You'll definitely want to use the latest version of Numba when testing this! Every Numba release brings loads of bugfixes and performance improvements; I'm using version 0.43 from pip.

Some performance numbers, using some of the testing harness from @bd-j's timing.py script (but the %timeit IPython magic timer instead of time.time()):

Old:

convert_to_gaussians(): 266 µs ± 2.09 µs
get_gaussian_gradients(): 911 µs ± 9.95 µs
compute_gaussian(): 74.1 µs ± 1.68 µs

New:

convert_to_gaussians(): 104 µs ± 1.23 µs
get_gaussian_gradients(): 209 µs ± 1.17 µs 
compute_gaussian(): 20.6 µs ± 90.1 ns

There are definitely more potential gains, e.g. from parallelization.

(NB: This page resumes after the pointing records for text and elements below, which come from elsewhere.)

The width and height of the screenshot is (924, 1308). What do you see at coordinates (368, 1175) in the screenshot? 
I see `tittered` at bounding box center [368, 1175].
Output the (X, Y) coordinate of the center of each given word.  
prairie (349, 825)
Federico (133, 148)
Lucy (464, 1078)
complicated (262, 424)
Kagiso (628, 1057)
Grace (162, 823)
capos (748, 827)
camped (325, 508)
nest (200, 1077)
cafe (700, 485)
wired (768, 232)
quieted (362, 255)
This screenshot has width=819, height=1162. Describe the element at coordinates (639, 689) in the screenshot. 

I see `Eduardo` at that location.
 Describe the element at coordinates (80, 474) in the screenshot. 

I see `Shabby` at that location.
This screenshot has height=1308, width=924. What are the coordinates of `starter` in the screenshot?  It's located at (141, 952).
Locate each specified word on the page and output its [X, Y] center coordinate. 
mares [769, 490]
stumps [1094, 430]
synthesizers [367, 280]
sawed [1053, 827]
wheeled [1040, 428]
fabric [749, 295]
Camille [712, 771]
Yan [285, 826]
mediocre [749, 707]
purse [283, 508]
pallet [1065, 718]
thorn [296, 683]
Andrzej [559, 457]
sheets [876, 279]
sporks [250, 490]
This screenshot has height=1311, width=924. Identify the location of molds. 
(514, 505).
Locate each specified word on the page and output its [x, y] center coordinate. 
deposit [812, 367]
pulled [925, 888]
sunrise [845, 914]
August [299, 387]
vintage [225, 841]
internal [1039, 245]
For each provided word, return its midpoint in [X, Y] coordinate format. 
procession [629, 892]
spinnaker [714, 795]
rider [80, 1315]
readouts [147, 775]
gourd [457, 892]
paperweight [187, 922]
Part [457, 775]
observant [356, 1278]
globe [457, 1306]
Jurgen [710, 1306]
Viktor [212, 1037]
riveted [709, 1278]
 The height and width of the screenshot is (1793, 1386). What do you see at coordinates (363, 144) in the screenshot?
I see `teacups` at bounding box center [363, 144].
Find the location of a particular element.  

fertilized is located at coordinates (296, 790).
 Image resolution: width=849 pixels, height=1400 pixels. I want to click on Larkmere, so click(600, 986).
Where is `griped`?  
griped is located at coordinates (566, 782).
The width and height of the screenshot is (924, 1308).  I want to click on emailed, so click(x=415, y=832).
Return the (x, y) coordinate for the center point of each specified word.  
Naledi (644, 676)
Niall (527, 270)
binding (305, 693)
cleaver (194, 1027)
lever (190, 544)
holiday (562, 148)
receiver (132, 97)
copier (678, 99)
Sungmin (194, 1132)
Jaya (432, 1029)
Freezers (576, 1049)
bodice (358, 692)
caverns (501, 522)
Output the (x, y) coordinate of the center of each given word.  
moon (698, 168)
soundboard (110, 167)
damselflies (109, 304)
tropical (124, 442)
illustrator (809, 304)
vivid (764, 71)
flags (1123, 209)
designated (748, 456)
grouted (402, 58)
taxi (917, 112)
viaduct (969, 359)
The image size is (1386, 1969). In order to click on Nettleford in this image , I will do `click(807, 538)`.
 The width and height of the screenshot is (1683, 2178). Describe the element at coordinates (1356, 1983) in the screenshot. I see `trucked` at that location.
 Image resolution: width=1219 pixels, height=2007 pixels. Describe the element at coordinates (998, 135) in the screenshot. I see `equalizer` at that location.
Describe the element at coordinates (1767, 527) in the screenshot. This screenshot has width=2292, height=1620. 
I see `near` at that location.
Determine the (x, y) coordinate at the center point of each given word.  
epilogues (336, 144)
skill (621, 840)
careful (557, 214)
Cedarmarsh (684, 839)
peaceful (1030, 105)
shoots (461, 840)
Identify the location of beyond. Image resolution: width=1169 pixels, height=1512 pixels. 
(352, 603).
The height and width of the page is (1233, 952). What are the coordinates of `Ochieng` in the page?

But I thought I'd stop here and see if the interface/data model changes were acceptable at this point! it would also be good to know more about typical values of ngauss, npix, ngal, nstamp, etc, to know which of the un-compiled loops might need compiling.

bd-j commented 5 years ago

Awesome, thanks @lgarrison!! I'll take a closer look but the changes to the interface and data model seem minor and acceptable; though I don't what making ImageGaussian a jitclass might affect. The factor ~5 speedup in get_gaussian_gradients is very nice indeed. I'm also pleasantly surprised that compute_gaussian could be sped up so much.

My experience with Scipy interpolation methods is that with care they can be sped up quite a bit, but I haven't looked at BivariateSpline in particular.

I'll add a requirements.txt for the numba version info.